This was originally published on Pessimists Archive.

Long before Geoffrey Hinton and Eliezer Yudkowsky sounded warnings about artificial intelligence, there was Dr. Norbert Wiener in the 1950s and 60s. Weiner was a pioneer in the field of Artificial Intelligence, or as he called it Cybernetics.

His groundbreaking work laid the foundations that our current AI boom is built atop of and his concerns about AI have no doubt influenced those being voiced by his successors in the field today.

In late 1959 Wiener gave a speech to the American Association for the Advancement of Science. In early 1960 it would be adapted and published as a paper titled ‘Some Moral and Technical Consequences of Automation.’ The speech began by citing the predictions of Samuel Butler in the 1860s that foretold machines would eventually out-evolve and rule over man, noting they had not come to pass. However, he said it was different this time since machines had become so much more advanced at such a rapid pace.

Read Butler’s prediction here.

Wiener observed that generally people wished slaves to be intelligent and subservient, however “Complete subservience and complete intelligence do not go together.” He’d posit that like the philosopher slaves of Ancient Greece, machines would eventually outwit their masters, similarly:

…if the machines become more and more efficient and operate at a higher and higher psychological level, the catastrophe foreseen by Butler of the dominance of the machine comes nearer and nearer.

These scary predictions, from a pioneer in the field, were taken seriously and generated headlines – much like more recent concerns from AI experts have. Coverage of Wiener‘s warnings referred to him as a new, better educated Samuel Butler. While Butler was a writer and cultural critic, Wiener was an expert and pioneer in computer science – so who were we, or anyone else to question his well informed prognostications?
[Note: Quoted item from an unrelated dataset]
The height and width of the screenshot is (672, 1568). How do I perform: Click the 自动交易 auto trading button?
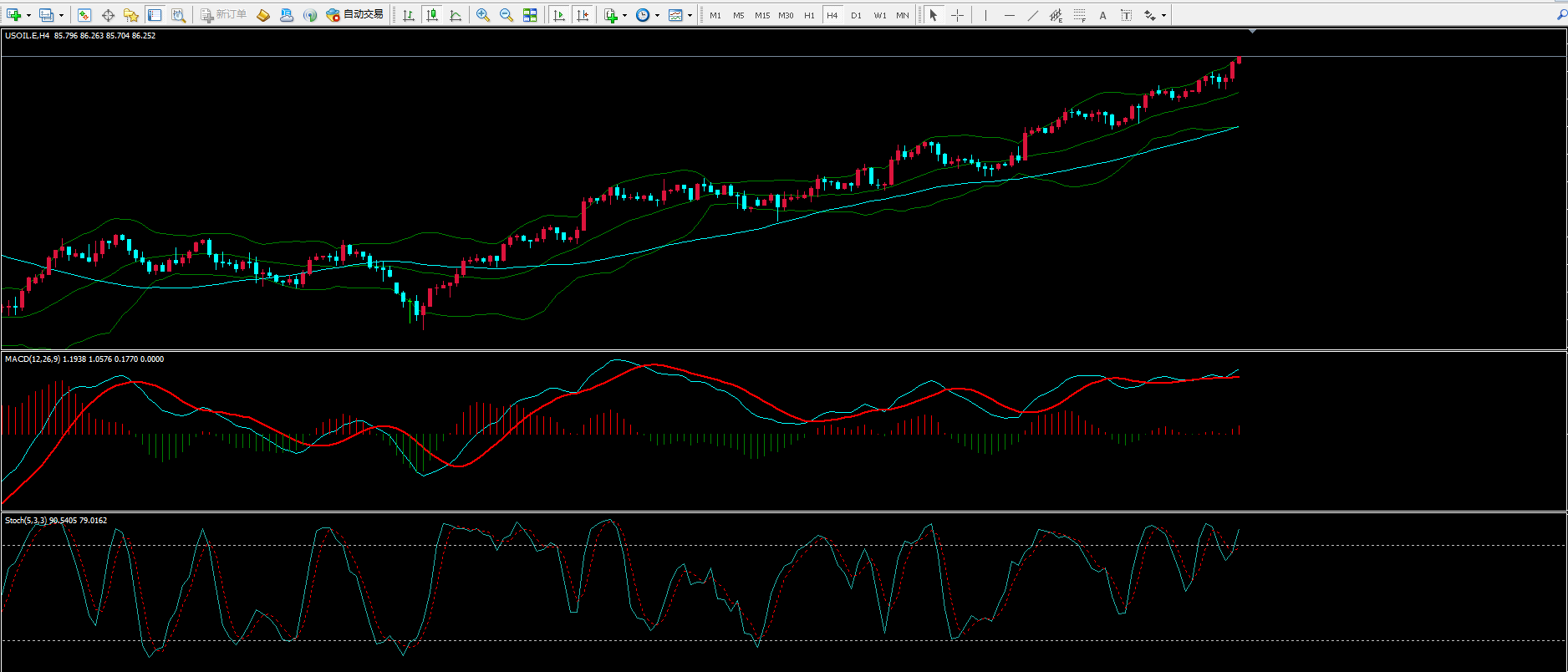click(x=355, y=15)
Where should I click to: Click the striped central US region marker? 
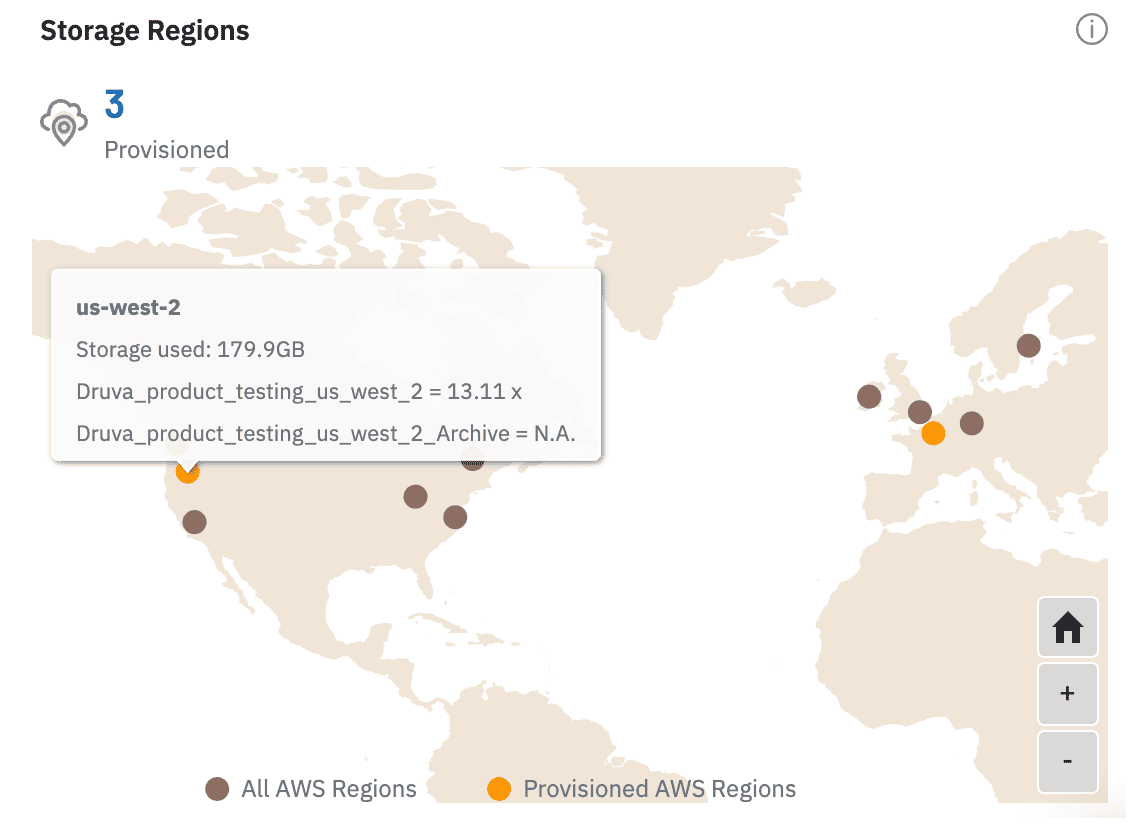tap(470, 462)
Larger players in the industry would push back on this rhetoric – such as IBM expert Arthur L. Samuel – making Wiener appear like a conscientious Goliath verses a Corporate David. Samuel’s retort to Wiener: “A machine is not a genie, it does not work by magic, it does not possess a will, and, Weiner to the contrary, nothing comes out which has not been put in…”

This wasn’t the first time Wiener had voiced concerns about thinking machines, a decade prior his book ‘Cybernetics’ (1948) would voice a number of dystopian predictions about AI. A year after its publication – In 1949 – the editor of The New York Times asked Weiner to write an op-ed about “what the ultimate machine age is likely to be” exploring some of they key topics in the book. The first draft was rejected by the editor, who requested another draft, which was thankfully archived (unlike the first):

An excerpt from the essay “The Machine Age” by Norbert Wiener. Credit…MIT Institute Archives and Special Collections (Via New York Times)

In the second draft, Wiener would cite old fables – such as genies in bottles – that he said contained a powerful lesson: if we have the power to realize our wishes “we are more likely to use it wrongly than to use it rightly, more likely to use it stupidly than to use it intelligently.” His prediction, one familiar in the current dialog around AI: “the machines will do what we ask them to do and not what we ought to ask them to do.”

Wiener also predicted mass unemployment and an “industrial revolution of unmitigated cruelty” by making “possible the factory substantially without employees”, factories that could bankrupt their owners buy taking orders too literally. He voiced similar concerns about autonomous weapons too, which he said “may produce a policy which will win a nominal victory on points at the cost of every interest we have at heart, even of national survival.”

His final line and parting message:

We can be humble and live a good life with the aid of the machines, or we can be arrogant and die.

The editor of The New York Times would reject the second draft too, requesting a copy of the first draft – so the best of both could be combined into one piece. Wiener would decline the request citing it would require an impractical amount of co-ordination, something unavoidable in a pre-internet age. If only they’d had internet, Google Docs and even better – a large language model to help combined the first and second drafts, as we do 74 years later.

Three quarters of a century on the concerns and debates remain the same. While some experts like Yann LeCun push back and are labelled corporate stooges – others make wild prognostications, ones the press treat seriously. They are, in turn heralded as new Samuel Butler’s, as Norbert Wiener was. Wiener’s prophecies didn’t come true, like Samuel Butlers before him, but this time–like last time–it is different.